### Text extract
--
The Outer Coast Year is a transformative, community-based, student-governed education for high school graduates. The spring semester ends in May 2024 and will mark the final offering of the Year. If you would like to attend Outer Coast, apply for the Undergraduate Program here.


The Year offers a one- or two-semester bridge for students to grow academically and personally in a supportive postsecondary  environment. The Year gives students the time and perspective to approach their next steps, whether college or another path, with purpose and confidence. After their time at the Year, students discover more of what they want out of higher education and are prepared to advocate for themselves and for others, wherever their futures take them. 

Year students spend nine months building academic skills and mindsets in a tight-knit and supportive college-level environment that empowers them to make real-stakes decisions, take risks, and learn from their mistakes. Cohorts of up to 20 students — some having just graduated high school, others already with some college experience — come together in Sitka for a formative year of education.

The Year consists of Fall and Spring Semesters, each with discrete classes and faculty. Students walk away from the Year with college credit and the preparation necessary to make the most of their opportunities in higher education.

For more information about the Outer Coast Year 2023-24 program, see the Program Overview.
--
### Task instructions
A. Translate this sentence from the passage on the Outer Coast Year into Spanish: "The Outer Coast Year is a transformative, community-based, student-governed education for high school graduates."
B. According to the passage on the Outer Coast Year, what is the largest number of students a cohort can have?
C. Write a continuation of the passage on the Outer Coast Year that picks up after its final sentence.
The records that follow are not used in any way here.
--
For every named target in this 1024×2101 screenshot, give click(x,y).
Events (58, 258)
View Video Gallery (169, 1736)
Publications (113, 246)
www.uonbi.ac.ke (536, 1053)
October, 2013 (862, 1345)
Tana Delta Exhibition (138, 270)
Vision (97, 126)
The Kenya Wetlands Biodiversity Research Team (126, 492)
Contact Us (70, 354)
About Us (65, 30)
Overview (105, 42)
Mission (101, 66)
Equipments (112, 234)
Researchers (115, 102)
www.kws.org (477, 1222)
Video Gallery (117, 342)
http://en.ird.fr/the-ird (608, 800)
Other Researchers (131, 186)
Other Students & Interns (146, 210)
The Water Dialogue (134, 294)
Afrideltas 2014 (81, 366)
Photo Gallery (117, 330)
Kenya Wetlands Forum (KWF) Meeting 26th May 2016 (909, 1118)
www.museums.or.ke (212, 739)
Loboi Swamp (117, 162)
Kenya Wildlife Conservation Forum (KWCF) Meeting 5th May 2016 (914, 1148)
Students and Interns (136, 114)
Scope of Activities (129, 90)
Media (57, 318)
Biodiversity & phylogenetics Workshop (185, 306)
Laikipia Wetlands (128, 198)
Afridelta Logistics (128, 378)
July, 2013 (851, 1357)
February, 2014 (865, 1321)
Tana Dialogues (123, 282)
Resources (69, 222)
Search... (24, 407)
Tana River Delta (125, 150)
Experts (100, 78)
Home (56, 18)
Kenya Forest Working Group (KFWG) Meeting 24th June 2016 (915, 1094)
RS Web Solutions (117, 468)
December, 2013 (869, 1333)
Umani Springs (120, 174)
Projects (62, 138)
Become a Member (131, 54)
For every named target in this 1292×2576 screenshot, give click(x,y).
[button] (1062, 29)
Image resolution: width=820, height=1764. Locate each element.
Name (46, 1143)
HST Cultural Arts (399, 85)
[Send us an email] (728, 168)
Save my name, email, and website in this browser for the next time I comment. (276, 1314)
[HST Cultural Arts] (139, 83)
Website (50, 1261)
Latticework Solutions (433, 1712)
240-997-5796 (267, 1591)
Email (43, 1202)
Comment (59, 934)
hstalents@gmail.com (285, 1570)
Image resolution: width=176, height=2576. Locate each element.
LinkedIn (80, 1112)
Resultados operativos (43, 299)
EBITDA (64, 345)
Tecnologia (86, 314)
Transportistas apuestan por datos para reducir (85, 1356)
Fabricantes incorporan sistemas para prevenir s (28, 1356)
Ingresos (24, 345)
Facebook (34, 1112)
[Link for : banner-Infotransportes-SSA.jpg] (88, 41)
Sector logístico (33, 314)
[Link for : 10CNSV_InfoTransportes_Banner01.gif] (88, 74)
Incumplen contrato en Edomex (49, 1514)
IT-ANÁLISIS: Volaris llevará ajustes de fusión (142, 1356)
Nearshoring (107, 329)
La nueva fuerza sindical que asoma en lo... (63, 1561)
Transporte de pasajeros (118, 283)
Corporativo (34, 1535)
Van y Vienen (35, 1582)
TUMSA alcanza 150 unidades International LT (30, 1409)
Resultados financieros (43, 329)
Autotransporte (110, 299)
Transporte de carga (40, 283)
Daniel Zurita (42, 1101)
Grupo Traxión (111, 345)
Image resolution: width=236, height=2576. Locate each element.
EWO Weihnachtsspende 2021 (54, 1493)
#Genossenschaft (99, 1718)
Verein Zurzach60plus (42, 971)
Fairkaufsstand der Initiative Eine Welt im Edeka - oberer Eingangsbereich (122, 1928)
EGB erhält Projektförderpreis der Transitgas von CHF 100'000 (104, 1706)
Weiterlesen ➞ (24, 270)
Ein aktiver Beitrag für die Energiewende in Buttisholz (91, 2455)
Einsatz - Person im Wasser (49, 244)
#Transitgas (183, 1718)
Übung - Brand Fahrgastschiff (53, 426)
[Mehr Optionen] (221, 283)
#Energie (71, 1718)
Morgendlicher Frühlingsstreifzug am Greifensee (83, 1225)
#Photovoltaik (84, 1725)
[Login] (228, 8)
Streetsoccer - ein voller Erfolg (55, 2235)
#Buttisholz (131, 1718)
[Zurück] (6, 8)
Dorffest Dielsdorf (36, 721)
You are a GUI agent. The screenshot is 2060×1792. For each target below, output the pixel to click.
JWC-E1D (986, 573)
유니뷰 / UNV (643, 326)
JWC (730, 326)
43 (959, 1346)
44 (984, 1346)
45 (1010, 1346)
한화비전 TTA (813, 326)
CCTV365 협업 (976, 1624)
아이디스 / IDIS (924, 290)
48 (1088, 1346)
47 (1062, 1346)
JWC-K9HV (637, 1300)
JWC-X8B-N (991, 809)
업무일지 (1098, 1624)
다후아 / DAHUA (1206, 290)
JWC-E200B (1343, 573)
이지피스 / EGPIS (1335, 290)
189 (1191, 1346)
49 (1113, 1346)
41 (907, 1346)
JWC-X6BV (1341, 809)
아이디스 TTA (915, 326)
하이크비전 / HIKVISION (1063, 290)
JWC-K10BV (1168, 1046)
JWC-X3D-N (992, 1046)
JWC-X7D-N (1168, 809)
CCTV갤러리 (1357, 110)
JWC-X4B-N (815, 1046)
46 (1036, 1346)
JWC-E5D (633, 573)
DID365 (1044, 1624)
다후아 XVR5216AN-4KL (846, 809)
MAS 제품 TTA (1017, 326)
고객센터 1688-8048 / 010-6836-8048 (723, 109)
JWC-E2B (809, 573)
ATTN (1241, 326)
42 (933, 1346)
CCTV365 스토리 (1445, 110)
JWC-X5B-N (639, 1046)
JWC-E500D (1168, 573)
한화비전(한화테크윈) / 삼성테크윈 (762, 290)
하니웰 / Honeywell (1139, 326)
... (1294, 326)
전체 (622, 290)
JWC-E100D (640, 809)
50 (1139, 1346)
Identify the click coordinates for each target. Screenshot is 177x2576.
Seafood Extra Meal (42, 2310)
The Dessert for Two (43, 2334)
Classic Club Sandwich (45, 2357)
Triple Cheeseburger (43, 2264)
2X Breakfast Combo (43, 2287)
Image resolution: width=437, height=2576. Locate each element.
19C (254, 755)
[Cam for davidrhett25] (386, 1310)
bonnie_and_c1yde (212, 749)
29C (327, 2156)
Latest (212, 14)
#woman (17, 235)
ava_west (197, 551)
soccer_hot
--
### Task-by-task answers
A. El Outer Coast Year es una educación transformadora, basada en la comunidad y gobernada por los estudiantes, para graduados de la escuela secundaria.

B. A cohort can have up to 20 students.

C.
The Outer Coast Year 2023-24 schedule is as follows:

Fall Semester | August 27 – December 15, 2023
Spring Semester | January 14 – May 11, 2024

Fall Semester 2023 Faculty

Caroline Daws

Caroline is currently teaching two courses at Outer Coast: Fungi of the Forest and Community Ecology & Ecosystems of Sitka. She is a Lecturer in Civic, Liberal, and Global Education at Stanford University, where she teaches interdisciplinary courses in the first-year requirement. Caroline first came to Outer Coast in Spring 2022, when she taught Fungi of the Forest and Intertidal: Making a Home in the Spaces in Between. She received her PhD in Ecology and Evolution with a doctoral minor in Education from Stanford University, and her research investigates how symbioses between plants and fungi shape forests and what these relationships can teach us about stewarding ecosystems in the face of global change. Caroline was born and raised in middle Tennessee and moved to the West Coast for work after finishing a BS at the University of Tennessee. In her teaching, she invites students to harness their own lived experiences to investigate, question, and expand the narratives we learn and tell about humans and the natural world. When she’s not in the lab or in the classroom, Caroline is probably in the kitchen, in the ceramics studio, or outside on foot or on a bike.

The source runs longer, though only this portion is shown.